Task →
Please restate the entire listing verbatim.

Records for the task →
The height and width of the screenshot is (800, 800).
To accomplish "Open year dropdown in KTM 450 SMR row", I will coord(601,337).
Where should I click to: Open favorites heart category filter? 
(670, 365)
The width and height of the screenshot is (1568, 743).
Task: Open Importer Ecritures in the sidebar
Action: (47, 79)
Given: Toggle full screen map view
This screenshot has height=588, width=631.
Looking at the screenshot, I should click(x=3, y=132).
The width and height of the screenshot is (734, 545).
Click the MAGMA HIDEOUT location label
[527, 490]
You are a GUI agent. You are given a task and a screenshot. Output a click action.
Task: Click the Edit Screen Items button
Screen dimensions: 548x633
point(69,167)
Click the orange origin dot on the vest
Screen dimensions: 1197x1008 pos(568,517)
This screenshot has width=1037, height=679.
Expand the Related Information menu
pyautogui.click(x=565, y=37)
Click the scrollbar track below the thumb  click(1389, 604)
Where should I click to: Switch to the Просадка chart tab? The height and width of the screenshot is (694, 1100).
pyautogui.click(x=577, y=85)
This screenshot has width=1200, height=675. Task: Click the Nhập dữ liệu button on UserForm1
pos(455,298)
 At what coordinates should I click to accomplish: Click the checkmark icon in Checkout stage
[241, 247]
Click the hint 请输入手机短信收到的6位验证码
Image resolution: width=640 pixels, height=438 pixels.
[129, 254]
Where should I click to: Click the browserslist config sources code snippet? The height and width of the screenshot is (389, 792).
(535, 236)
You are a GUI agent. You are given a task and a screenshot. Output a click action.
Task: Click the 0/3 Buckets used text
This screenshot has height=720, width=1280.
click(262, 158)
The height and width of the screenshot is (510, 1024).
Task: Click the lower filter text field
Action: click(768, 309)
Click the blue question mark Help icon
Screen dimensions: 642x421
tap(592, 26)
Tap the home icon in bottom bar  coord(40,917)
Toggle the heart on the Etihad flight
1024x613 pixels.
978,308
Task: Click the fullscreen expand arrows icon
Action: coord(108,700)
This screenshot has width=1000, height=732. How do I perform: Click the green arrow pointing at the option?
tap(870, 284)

Output of the exercise →
The height and width of the screenshot is (800, 800).
To accomplish "Open year dropdown in KTM 450 SMR row", I will coord(601,337).
Where should I click to: Open favorites heart category filter? 
(670, 365)
The width and height of the screenshot is (1568, 743).
Task: Open Importer Ecritures in the sidebar
Action: (47, 79)
Given: Toggle full screen map view
This screenshot has height=588, width=631.
Looking at the screenshot, I should click(x=3, y=132).
The width and height of the screenshot is (734, 545).
Click the MAGMA HIDEOUT location label
[527, 490]
You are a GUI agent. You are given a task and a screenshot. Output a click action.
Task: Click the Edit Screen Items button
Screen dimensions: 548x633
point(69,167)
Click the orange origin dot on the vest
Screen dimensions: 1197x1008 pos(568,517)
This screenshot has width=1037, height=679.
Expand the Related Information menu
pyautogui.click(x=565, y=37)
Click the scrollbar track below the thumb  click(1389, 604)
Where should I click to: Switch to the Просадка chart tab? The height and width of the screenshot is (694, 1100).
pyautogui.click(x=577, y=85)
This screenshot has width=1200, height=675. Task: Click the Nhập dữ liệu button on UserForm1
pos(455,298)
 At what coordinates should I click to accomplish: Click the checkmark icon in Checkout stage
[241, 247]
Click the hint 请输入手机短信收到的6位验证码
Image resolution: width=640 pixels, height=438 pixels.
[129, 254]
Where should I click to: Click the browserslist config sources code snippet? The height and width of the screenshot is (389, 792).
(535, 236)
You are a GUI agent. You are given a task and a screenshot. Output a click action.
Task: Click the 0/3 Buckets used text
This screenshot has height=720, width=1280.
click(262, 158)
The height and width of the screenshot is (510, 1024).
Task: Click the lower filter text field
Action: click(768, 309)
Click the blue question mark Help icon
Screen dimensions: 642x421
tap(592, 26)
Tap the home icon in bottom bar  coord(40,917)
Toggle the heart on the Etihad flight
1024x613 pixels.
978,308
Task: Click the fullscreen expand arrows icon
Action: coord(108,700)
This screenshot has width=1000, height=732. How do I perform: Click the green arrow pointing at the option?
tap(870, 284)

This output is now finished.